Segment Open
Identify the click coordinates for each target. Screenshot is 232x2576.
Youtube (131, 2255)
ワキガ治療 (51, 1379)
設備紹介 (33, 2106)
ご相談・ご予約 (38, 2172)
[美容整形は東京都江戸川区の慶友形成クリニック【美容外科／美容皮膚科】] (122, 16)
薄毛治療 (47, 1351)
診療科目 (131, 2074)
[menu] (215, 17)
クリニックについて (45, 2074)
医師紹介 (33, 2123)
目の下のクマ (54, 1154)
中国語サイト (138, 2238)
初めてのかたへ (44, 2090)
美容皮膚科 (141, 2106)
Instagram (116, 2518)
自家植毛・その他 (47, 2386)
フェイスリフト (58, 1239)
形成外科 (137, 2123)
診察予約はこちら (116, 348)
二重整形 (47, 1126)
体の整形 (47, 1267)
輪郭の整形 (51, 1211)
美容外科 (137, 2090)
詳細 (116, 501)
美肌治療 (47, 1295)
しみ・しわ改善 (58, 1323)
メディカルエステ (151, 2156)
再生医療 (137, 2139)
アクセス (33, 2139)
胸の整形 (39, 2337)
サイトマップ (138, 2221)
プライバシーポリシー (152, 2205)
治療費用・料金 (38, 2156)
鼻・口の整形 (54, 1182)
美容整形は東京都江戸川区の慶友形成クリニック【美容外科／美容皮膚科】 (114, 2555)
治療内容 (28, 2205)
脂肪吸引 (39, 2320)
Segment Closed
§ **Task statement**
Write the records above out again precisely.

§ **Result of the task**
Identify the click coordinates for each target. Screenshot is 232x2576.
Youtube (131, 2255)
ワキガ治療 (51, 1379)
設備紹介 (33, 2106)
ご相談・ご予約 (38, 2172)
[美容整形は東京都江戸川区の慶友形成クリニック【美容外科／美容皮膚科】] (122, 16)
薄毛治療 (47, 1351)
診療科目 (131, 2074)
[menu] (215, 17)
クリニックについて (45, 2074)
医師紹介 (33, 2123)
目の下のクマ (54, 1154)
中国語サイト (138, 2238)
初めてのかたへ (44, 2090)
美容皮膚科 (141, 2106)
Instagram (116, 2518)
自家植毛・その他 (47, 2386)
フェイスリフト (58, 1239)
形成外科 (137, 2123)
診察予約はこちら (116, 348)
二重整形 (47, 1126)
体の整形 (47, 1267)
輪郭の整形 (51, 1211)
美容外科 (137, 2090)
詳細 (116, 501)
美肌治療 (47, 1295)
しみ・しわ改善 (58, 1323)
メディカルエステ (151, 2156)
再生医療 (137, 2139)
アクセス (33, 2139)
胸の整形 (39, 2337)
サイトマップ (138, 2221)
プライバシーポリシー (152, 2205)
治療費用・料金 (38, 2156)
鼻・口の整形 (54, 1182)
美容整形は東京都江戸川区の慶友形成クリニック【美容外科／美容皮膚科】 (114, 2555)
治療内容 (28, 2205)
脂肪吸引 (39, 2320)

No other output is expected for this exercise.